Nada más morir el rey Enrique IV, el 11 de diciembre de 1474, el partido contrario a la sucesión de Isabel buscó una rápida alianza con Alfonso V de Portugal, que por entonces trataba de conseguir por las armas lo que no había conseguido por las arras. Presentaron a la Beltraneja como legítima heredera del trono de Castilla, con el fin de que Alfonso contrajera matrimonio con ella y así fue; celebraron sus esponsales en Plasencia, se proclamaron rey y reina de Castilla y enviaron grandilocuentes manifiestos a todas las ciudades. A la vista de esto, Isabel y Fernando, ayudados por el clero y la nobleza que habían permanecido fieles, reunieron una modesta tropa dispuesta para combatir y poco después estalló una guerra civil, inicialmente provocada por los soldados portugueses. El día 1 de marzo de 1476, Fernando salió vencedor de una sangrienta batalla que se libró entre Toro y Zamora. Pero a pesar de aquella victoria, tanto en el norte como en el sur del país fueron necesarias muchas otras batallas, antes de obtener el reconocimiento y la conformidad de todo el pueblo. Isabel y Fernando recorrieron por separado todo su territorio, cabalgando a la cabeza de sus gentes, ella embarazada ya de su primer hijo. Y muchas veces tuvieron que defender sus legítimos derechos con la fuerza de las armas, y con frecuencia, incluso a costa de mucha sangre.

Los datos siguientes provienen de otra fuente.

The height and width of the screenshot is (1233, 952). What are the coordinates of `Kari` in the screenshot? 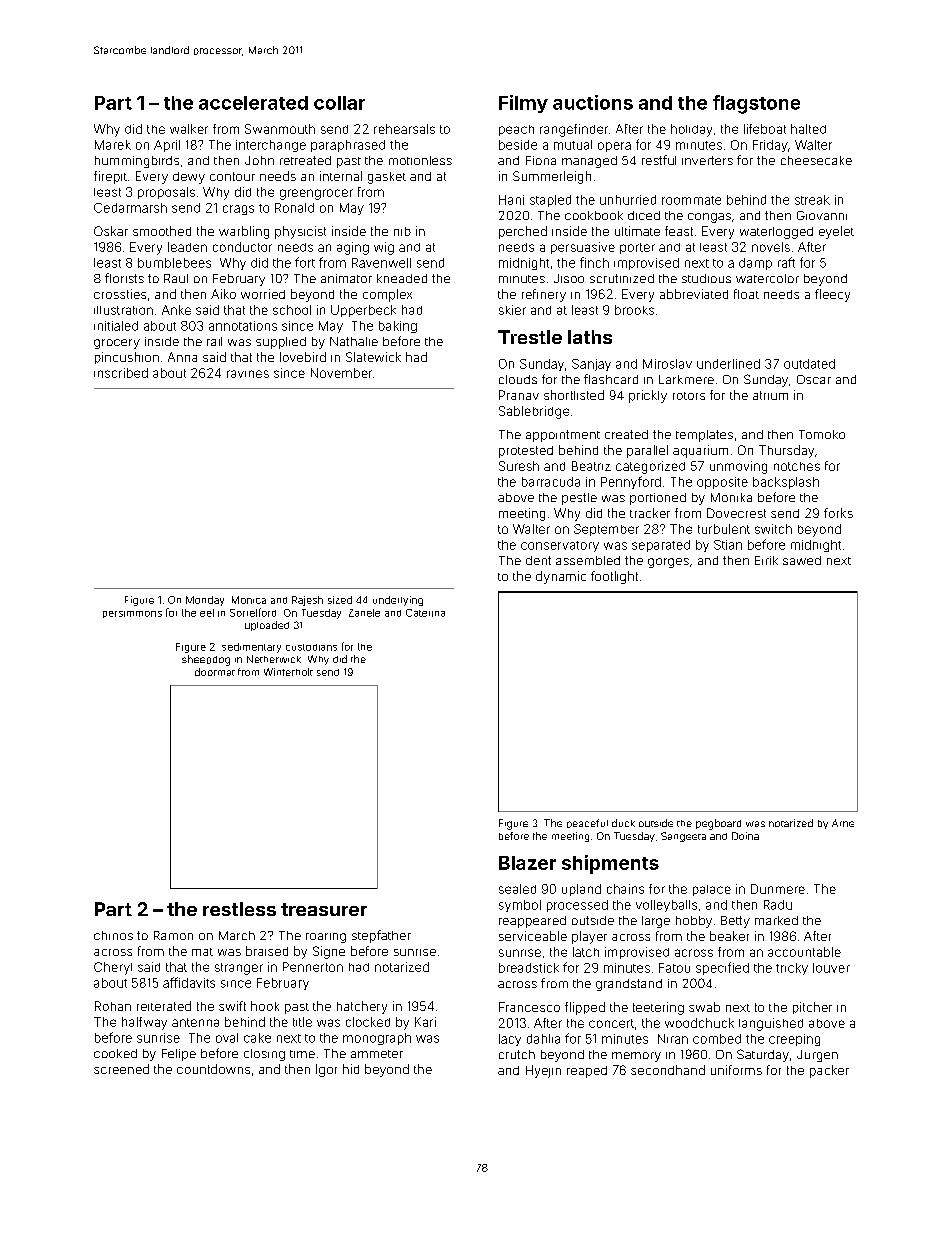 It's located at (425, 1022).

El obstinado monarca portugués entretanto había vuelto a reunir sus diezmadas tropas para presentar nuevamente batalla, pero el 24 de febrero de 1479, fue definitivamente derrotado en La Albuera. Las infructuosas pretensiones de este monarca portugués dieron fin en 1479, con el tratado de paz de Alcántara, e Isabel y Fernando finalmente tuvieron libre acceso al trono. No obstante y para mayor seguridad de todos, la pobre bastarda víctima inocente de una culpa dinástica y desposada con el infante portugués, la Beltraneja ingresaba de por vida en un convento de Coimbra.
Así fue la unión de las dos coronas de Castilla y Aragón. Y así unidas formaron un gran reino que en un futuro, en tiempos de Carlos V y Felipe II, llegaría a ser un gran imperio dominando otras fuerzas y países y que, como primera potencia europea, también determinaría y gobernaría el curso de la historia moderna.